:: Lines on where items appear ::
· · ·
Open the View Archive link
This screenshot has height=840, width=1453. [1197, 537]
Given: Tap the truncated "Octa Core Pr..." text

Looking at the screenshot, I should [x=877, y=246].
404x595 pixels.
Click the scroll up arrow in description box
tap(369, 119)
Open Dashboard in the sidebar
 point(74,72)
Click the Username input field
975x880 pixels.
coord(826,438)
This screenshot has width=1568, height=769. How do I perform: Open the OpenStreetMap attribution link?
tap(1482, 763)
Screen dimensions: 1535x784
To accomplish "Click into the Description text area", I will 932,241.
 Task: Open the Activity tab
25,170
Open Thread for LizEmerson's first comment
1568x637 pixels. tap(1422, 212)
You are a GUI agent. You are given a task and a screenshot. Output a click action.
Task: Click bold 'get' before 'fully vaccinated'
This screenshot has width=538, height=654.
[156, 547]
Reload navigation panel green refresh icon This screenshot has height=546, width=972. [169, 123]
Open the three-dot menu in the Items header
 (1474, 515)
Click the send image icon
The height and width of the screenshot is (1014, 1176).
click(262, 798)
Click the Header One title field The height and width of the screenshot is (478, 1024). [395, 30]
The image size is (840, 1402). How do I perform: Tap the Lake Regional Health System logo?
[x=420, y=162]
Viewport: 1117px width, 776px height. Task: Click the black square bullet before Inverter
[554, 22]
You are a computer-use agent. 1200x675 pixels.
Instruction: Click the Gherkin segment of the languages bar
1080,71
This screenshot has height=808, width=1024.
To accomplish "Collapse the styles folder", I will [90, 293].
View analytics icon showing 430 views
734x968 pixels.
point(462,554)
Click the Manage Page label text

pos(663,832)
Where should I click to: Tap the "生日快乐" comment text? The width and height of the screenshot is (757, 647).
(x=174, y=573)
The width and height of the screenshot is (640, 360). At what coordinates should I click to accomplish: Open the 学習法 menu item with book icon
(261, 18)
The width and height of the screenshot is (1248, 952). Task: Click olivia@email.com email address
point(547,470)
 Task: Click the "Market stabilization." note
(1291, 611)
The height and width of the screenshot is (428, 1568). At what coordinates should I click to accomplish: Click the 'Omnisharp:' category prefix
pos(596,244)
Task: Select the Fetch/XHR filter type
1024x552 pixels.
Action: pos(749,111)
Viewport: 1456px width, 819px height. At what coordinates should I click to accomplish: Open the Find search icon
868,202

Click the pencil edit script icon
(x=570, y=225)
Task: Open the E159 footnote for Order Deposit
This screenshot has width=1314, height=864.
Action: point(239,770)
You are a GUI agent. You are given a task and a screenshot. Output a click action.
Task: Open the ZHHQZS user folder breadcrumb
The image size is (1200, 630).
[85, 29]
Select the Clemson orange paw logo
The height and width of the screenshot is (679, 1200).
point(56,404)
· · ·
:: Do this ::
Copy everything from the first line down through the line containing "I will 932,241.", changing "Click" to "Select" and keeping all else the same.

:: In response ::
Open the View Archive link
This screenshot has height=840, width=1453. [1197, 537]
Given: Tap the truncated "Octa Core Pr..." text

Looking at the screenshot, I should [x=877, y=246].
404x595 pixels.
Select the scroll up arrow in description box
tap(369, 119)
Open Dashboard in the sidebar
 point(74,72)
Select the Username input field
975x880 pixels.
coord(826,438)
This screenshot has width=1568, height=769. How do I perform: Open the OpenStreetMap attribution link?
tap(1482, 763)
Screen dimensions: 1535x784
To accomplish "Select into the Description text area", I will 932,241.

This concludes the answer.